Honeybee Raree Box

Medium: Red Cedar Box, steel frame & ipad

Date: 2015

Exhibition: Light Play: Ideas, Optics, Atmosphere, The University of Queensland Art Museum, 15th August-15th November, 2015

Curator Samantha Littley’s didactic panel description:

‘Trish Adams modelled her Honeybee raree box on the old-style ‘raree box’, otherwise known as a ‘rarity box’ or ‘peep show’, popular in Europe from the fifteenth century, and known in other cultures. Wandering showmen would offer paying customers the chance to peer through a small aperture in a transportable box or cubicle at an array of objects, images or people.

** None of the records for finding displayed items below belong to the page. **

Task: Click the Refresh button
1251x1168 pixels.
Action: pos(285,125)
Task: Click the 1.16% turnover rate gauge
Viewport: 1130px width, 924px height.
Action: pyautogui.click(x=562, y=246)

In Adams’s case, the viewer is given a glimpse into the secret life of bees. The footage was recorded at the Australian Synchrotron, a research facility in Melbourne where scientists use ‘accelerator technology to produce a powerful source of light … a million times brighter than the sun.’ Adams explains that ‘Synchrotron light is the electromagnetic radiation emitted when electrons, moving at velocities close to the speed of light, are forced to change direction under the action of a magnetic field.’ At the Synchrotron, she worked with researcher Chris Hall using cutting-edge Imaging and Medical Beamline (IBML) technology to capture vision of the internal organs of living honeybees – the insects are resistant to radiation and not harmed through their exposure.

As Adams describes, ‘the idea of viewing the internal organs of living honeybees occurred to me when examining various characteristics of the European honeybee as visiting artist at the Visual and Sensory Neuroscience Group, Queensland Brain Institute, The University of Queensland … When ‘peering’ at the video, the viewer is immersed in an unusually intense … viewing experience, that echoes the probing character of the penetrating Synchrotron IBML light beam.’